During eight years of scanning the dark web, ID Agent researchers have discovered 13,930,176 email addresses and passwords belonging to faculty, staff, students, and alumni at U.S. HEIs available to cyber criminals on dark web sites. 79 percent of the nearly 14 million credentials were discovered by ID Agent researchers over the 12 months.

Large, Midwestern schools dominated the top ID Agent rankings: The University of Michigan was number one, followed by Penn State University, the University of Minnesota, Michigan State University, The Ohio State University, the University of Illinois, New York University, University of Florida, Virginia Tech University, and Harvard University.

ID Agent’s Managing Partner Brian Dunn said “Cyber criminals are motivated to be successful, so it’s not surprising to see a significant number of stolen .edu accounts attributed to large and prestigious technical schools.”

Researchers did not find a reason why Michigan was number one or why Midwestern schools tended to be at the top of the list. “It could just a matter of the size of these HEIs,” said Benson, who is himself an alumnus of the University of Michigan. “I don’t think there is a security issue unique to the Midwestern schools. Many threat actors just want to disrupt and all HEIs offer something appealing to cyber criminals.”

To demonstrate how size of the university community matters, ID Agent compared the schools’ total population (faculty, staff, and students) to stolen email accounts. When ID Agent researchers looked at those numbers, The Massachusetts Institute of Technology (MIT) had the highest ratio of total stolen email accounts to total current users, followed by Baylor, Cornell, Carnegie Mellon, and Virginia Tech.
Credentials for Sale on Clear Web and Dark Web

A hacktivist who once posted thousands of .edus online showed Digital Citizens several sites where .edus are for sale right now. The hacktivist, who used the name “DeadMellox”, told Digital Citizens that “most people simply create and then sell them, instead of actually taking them from a site.” Fake emails can be used to scam others in the university and college communities. Criminals can also use fakes to take advantage of discounts offered to students and faculty on software and various other products.
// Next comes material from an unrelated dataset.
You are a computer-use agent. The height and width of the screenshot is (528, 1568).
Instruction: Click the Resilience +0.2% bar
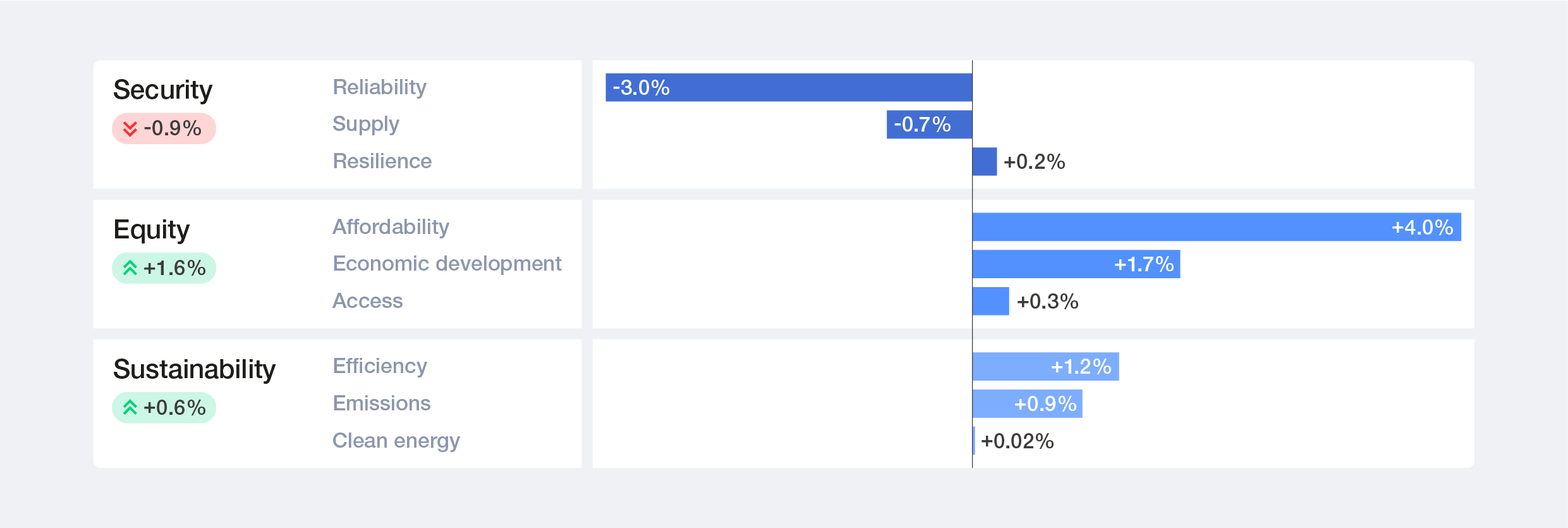pos(985,162)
The cybersecurity company GroupSense showed Digital Citizens researchers dark web sites where criminals either sold .edu emails (in one case for as much as $17-$19) or the ability to create emails. GroupSense also discovered shared an example of a post from a “vendor” who claimed to be affiliated with the Islamic State and to have emails from a major university. He shared hundreds of examples in his post.
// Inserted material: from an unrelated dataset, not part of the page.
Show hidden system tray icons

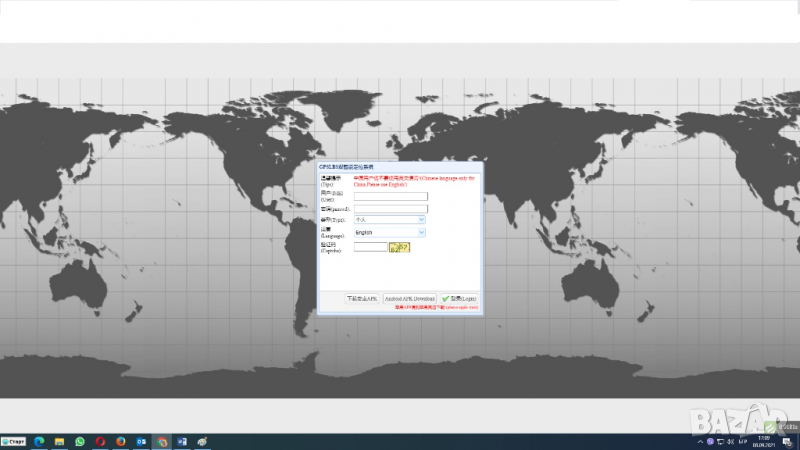tap(698, 441)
Putting the Focus on the Bad Guys

HEIs security teams have taken dramatic steps to protect university communities. In 2016, the Research and Education Networking Information Sharing and Analysis Center (REN-ISAC) notified HEIs of more than 2,197,000 compromised credentials. Universities are aware of the reuse problem and have worked hard to educate members of the university community how to protect themselves. We saw examples of pages on HEIs-operated websites explaining how to create effective passphrases and use two-factor authentication.

However, that only shuts down the HEI email account, not another account in which the user used the HEI email address as a user ID or password. REN-ISAC notification does not directly reduce risks if you use your school’s password on social media accounts, e-commerce sites, or other email.